F.C. : Oui, mais nous n’avons que deux marques qui sont très complémentaires. C’est un atout qui nous permet d’avoir une diversité de modèles, d’autant que nous les développons sur seulement deux plateformes essentiellement. La seule condition est qu’il n’y ait pas de cannibalisation. Entre une Twingo et une R5, cela n’arrivera pas. Chaque produit a une identité, un rôle et des attributs propres. C’est surtout vrai sur le segment C où vous jouez sur deux tableaux : les particuliers et les flottes. Regardez l’Arkana et l’Austral. L’un est coupé, l’autre pas. Ils ont chacun enregistré 75 000 unités en 2023 et nos volumes sur le segment ont progressé de 40 % par rapport à l’année précédente. L’Espace, c’est une familiale sept places. Le Symbioz qui arrive sera un vrai couteau suisse.
J.A. : Sur la Megane E‑Tech, il semblerait que vous soyez loin de vos objectifs de vente…
F.C. : La Megane, ce sont 47 000 ventes en Europe et 2,2 % du marché européen électrique. Franchement, avec 2,2 % du marché européen électrique sur le bas de la fourchette du segment C, nous sommes plutôt contents. Avec les trois autres modèles qui vont venir compléter la Megane sur ce segment, en termes de pénétration, nous n’avons pas à rougir. Ce véhicule a fait le travail.
J.A. : Vous avez dit que 2023 avait été une année charnière dans la Renaulution…
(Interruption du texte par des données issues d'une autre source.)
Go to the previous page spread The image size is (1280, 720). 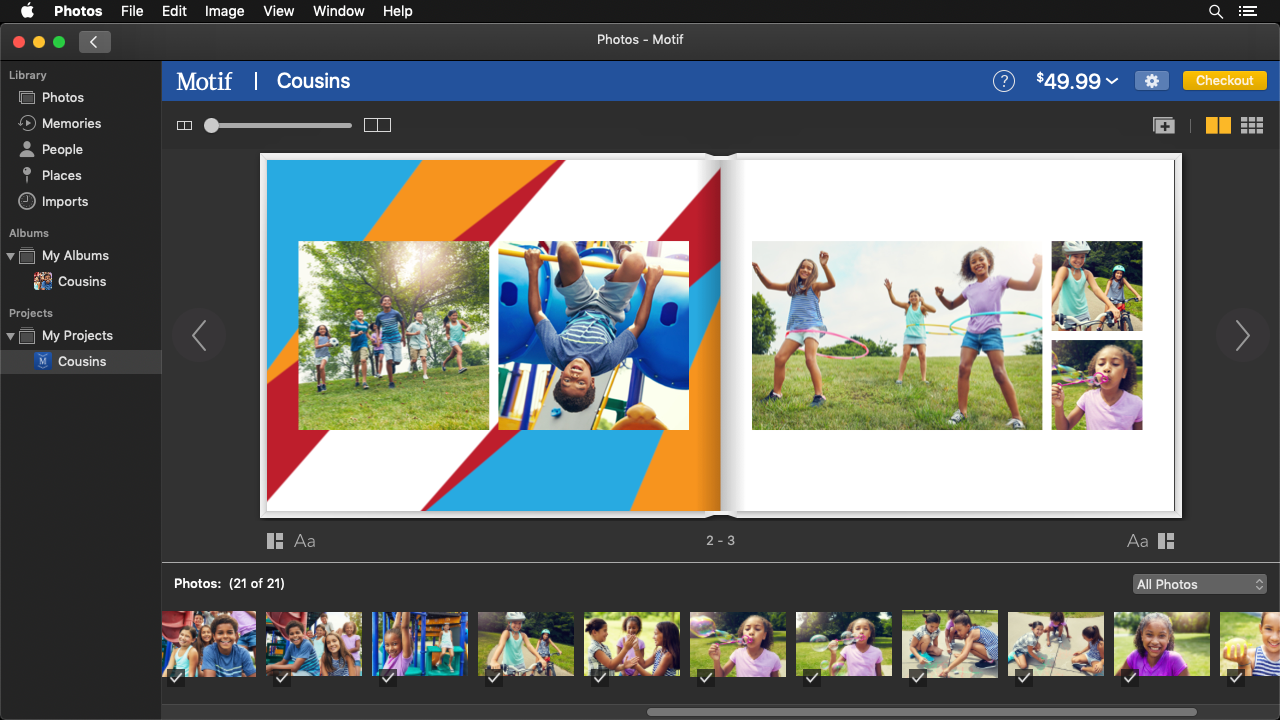pyautogui.click(x=198, y=335)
F.C. : Nous avons fait un premier bilan pour la première partie de ce plan de transformation. Et il est positif. Une vente sur deux se fait sur le canal des particuliers. Nous avons fait une percée sur les hybrides et sur le segment C. Je pense que globalement, quand on regarde avec un peu de recul, nous avons été au rendez‑vous. Maintenant, nous avons un deuxième rendez‑vous, c’est la partie Rénovation du plan. Avec des véhicules à lancer.